Team Unable to Duplicate Effort From Denver 

December 5th, 2002
Rick Charlton

AP Photo

Offensively Flat: Jarome Iginla and his offensive mates couldn't get it done against Minnesota.

A game like this would have killed the Flames last year.

And the year before that.

And the year . . . . .

If there has been one aspect of Calgary's makeup which has left them gasping for air these last few years it has been their penalty killing, the Flames making an annual tradition of finishing in the nether regions of the NHL in that statistic and, not coincidentally, in the standings as well.

After a rocky start to this season, however, Flames penalty killing under assistant coach Brian Skrudland has been gradually improving and last night, aided by the excellent goaltending of starter Roman Turek, Flames killed eight power plays in finishing in a 1-1 tie with the visiting Minnesota Wild.

Through two periods the Wild generated 14 of their 22 shots on the man advantage, but Turek was outstanding for the second straight game in finishing the night with 34 saves in front of 14,118, the smallest crowd of the season at the Saddledome.

The tie left Calgary interim coach Al McNeil undefeated at 1-0-1 with CTV Sportsnet reporting the Flames will name the replacement for fired mentor Greg Gilbert sometime tomorrow.

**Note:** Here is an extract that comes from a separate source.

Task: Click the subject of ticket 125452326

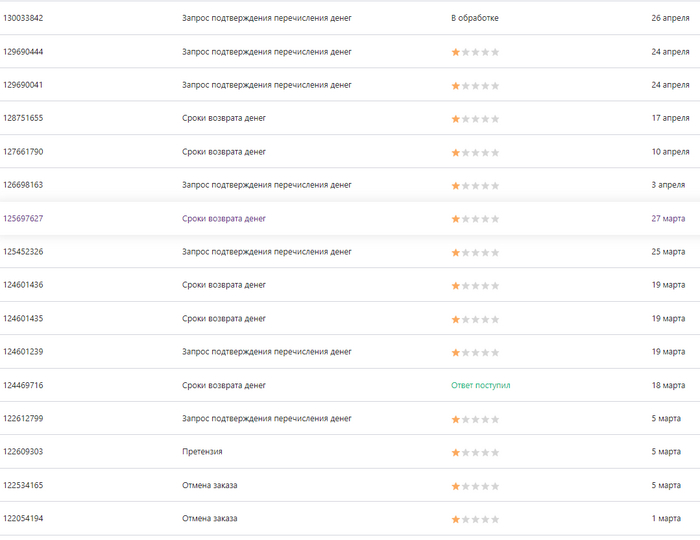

Ominously, it was the 14th time in the last 15 games the Flames have scored two or fewer goals although the trap-happy Wild, executing their ample defensive skills with supreme team speed, are a wily opponent on any night.

Flames had only 20 shots on the night and saw their own miserable power play streak continuing, going zero for two on the night.

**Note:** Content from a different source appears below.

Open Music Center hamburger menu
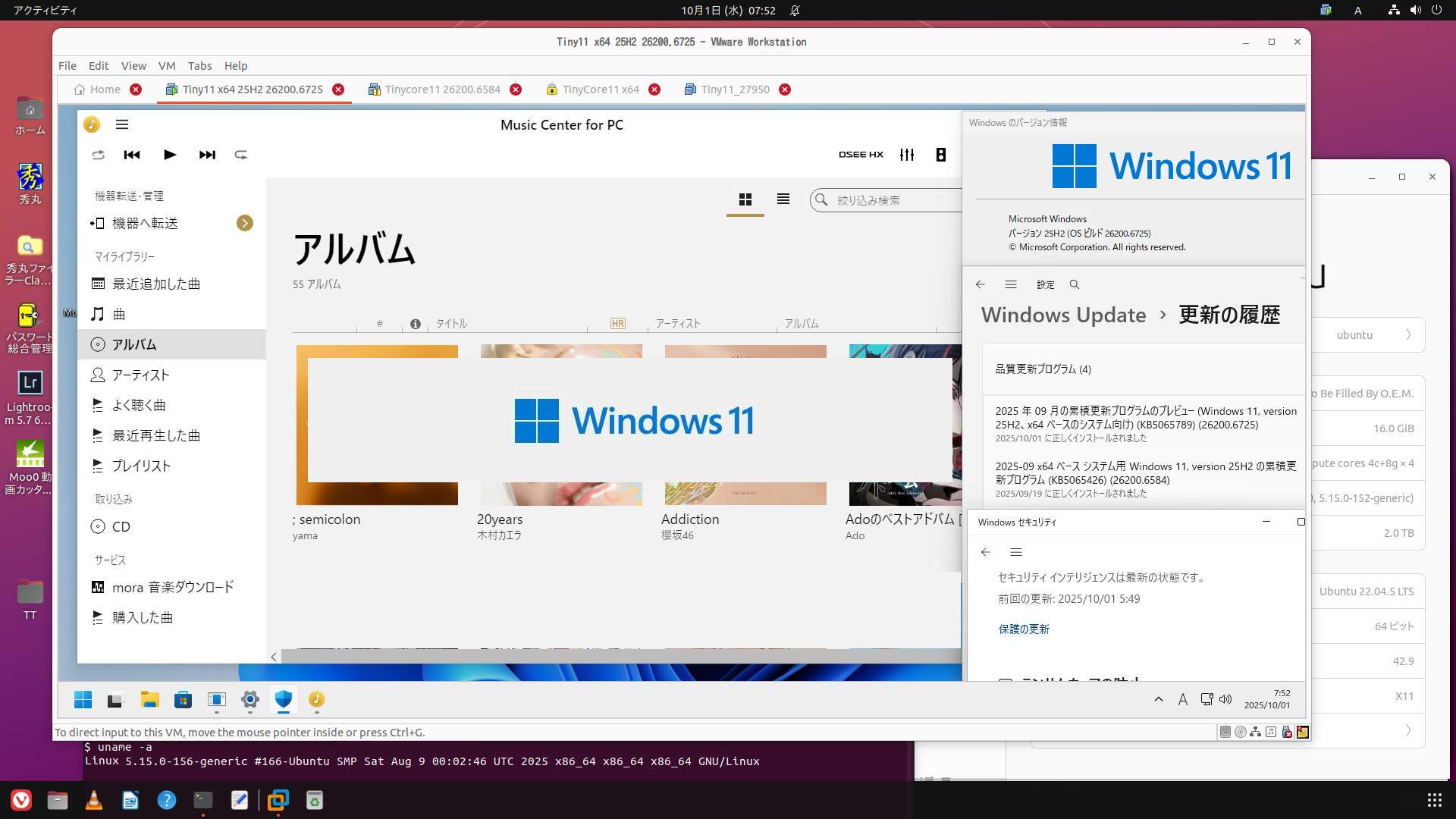This screenshot has width=1456, height=819. pos(122,124)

The tie brought the Flames within one point of three teams, Phoenix, San Jose and Columbus, in the NHL's rough Western Conference, Calgary now 7-13-4-3 on the season and six points out of a playoff spot.

Flames got the start they wanted in this one when Rob Niedermayer corralled a Chris Drury rebound and wristed a shot behind Minnesota starter and ex-Flame Dwayne Roloson only 37 seconds into the game.

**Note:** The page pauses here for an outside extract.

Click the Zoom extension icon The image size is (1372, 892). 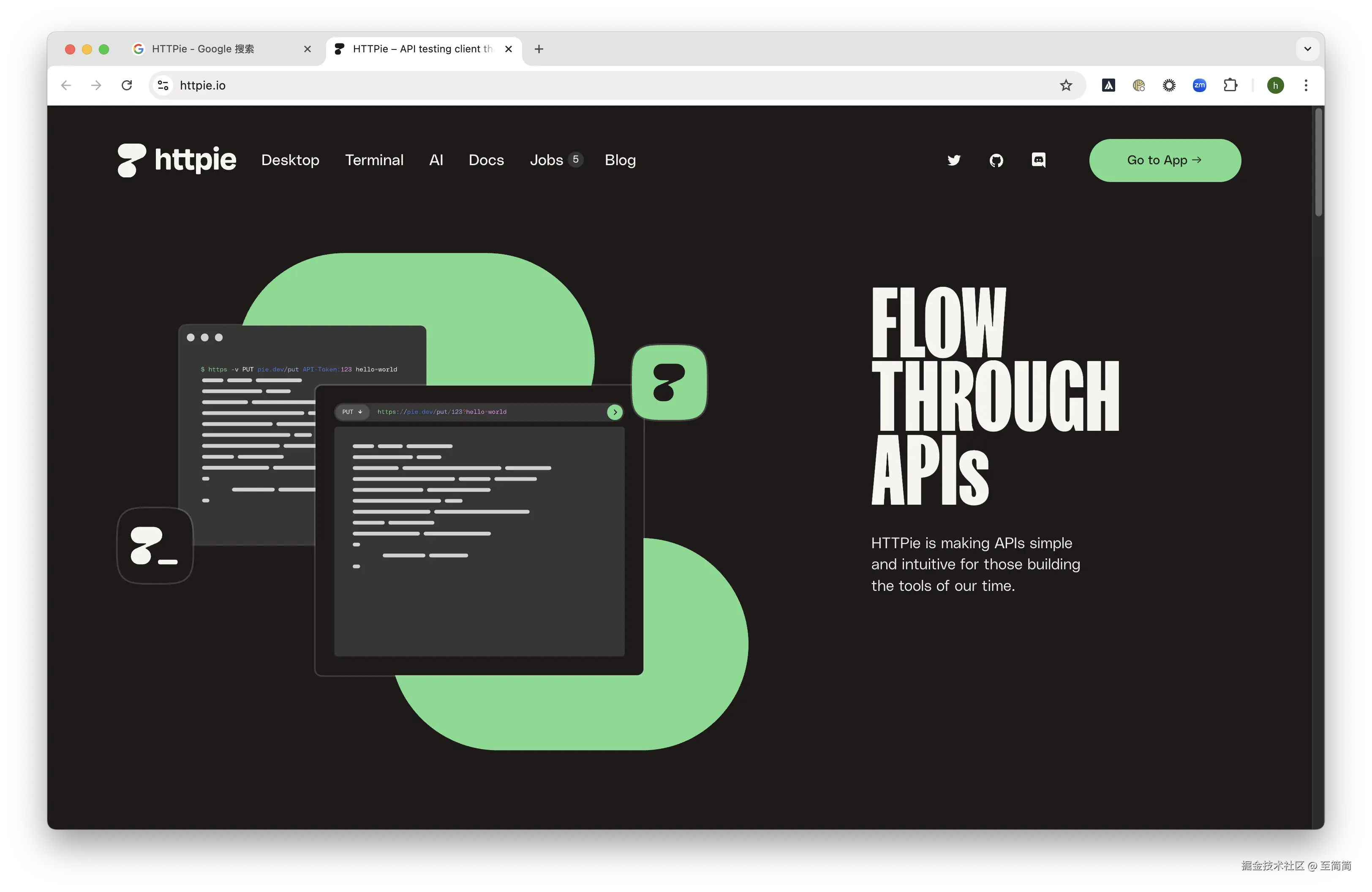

But Minnesota didn't roll over and took the game to the Flames through the rest of the first period, helped by four power plays, with Andrew Brunette tying the score at 13:27 when he wristed an off-wing shot past a surprised Turek.

Flames were reduced to five defencemen when they lost Robyn Regehr at 18:19 of the first period to a five minute major and game misconduct with the Flames defender caught for spearing.

Calgary looked to have taken a lead early in the second period when Jarome Iginla drove through the crease and the puck eventually ending up behind a belly-flopping Roloson. But the overhead camera evidence of the puck sliding freely under the Wild goaltender's belly had little impact on the officials and the evident goal was called back.

Oleg Saprykin continued his fine play, ringing one off the post just prior to the Iginla opportunity.

Minnesota entered the game having lost three straight at the Saddledome.

Flames have three days off (time enough to name a coach?) before a trip to Vancouver to face the red-hot Canucks on Monday.



Calgary Flames 1
Minnesota Wild 1

Saprykin Conroy Iginla
Niedermayer Drury Nichol
Gelinas Yelle Clark
Berube Johansson Sloan
Lydman Regehr
Montador Gauthier
Buzek Dupont

1 Roman Turek - The best penalty killer of the night and the reason the Flames were able to pull a valuable point out of this one. 

2 Marian Gaborik - eight shots on the night and that didn't even include a first period goal post. 

3 Toni Lydman - Only six seconds shy of half the game in ice time and a rock after Regehr was banished.

Five foot seven inch Scott Nichol was motoring down the right wing when he met up with the solid wall of 6'3" monster Willie Mitchell, Nichol bouncing off Mitchell like a rubber ball off a church wall.

With Sergei Zholtok bearing down on him in overtime, Turek held his ground and kept the game even.

Conroy entered the game with points in five of the last six games. . . . . it was Niedermayer's 600th career NHL game . . . . . . "It's back to business," said Denis Gauthier of the second game without former coach Greg Gilbert, saying the mood in the dressing room is already looking ahead instead of backwards at the events of the last week. . . . . . Matt Johnston - team captain. Who would have ever thought that? Wild rotate team captains on a monthly basis and its Johnston for the month of December. . . . . Mattias Johansson was a surprise healthy scratch . . . . . . Wild have won only five of their last 15 . . . . . . . As a sidenote, one of the rumoured Flames coaching candidates, Kevin Constantine, was a guest analyst on a TSN broadcast from Toronto last night. Is he catching the red-eye to Calgary right now?. . . . . Lydman led the Flames with 29:54 in ice time while, surprisingly, Andrei Zyuzin, a recent acquisition from New Jersey, led Minnesota with 23:23. . . . . It might have been the most lop-sided game of the season for the Flames faceoff men, obliterating the Wild with a 67% winning percentage led by Chris Drury at 70%. The lowest Flame was Craig Conroy at 64%. Leading the Wild was Pascal Dupuis at 42%.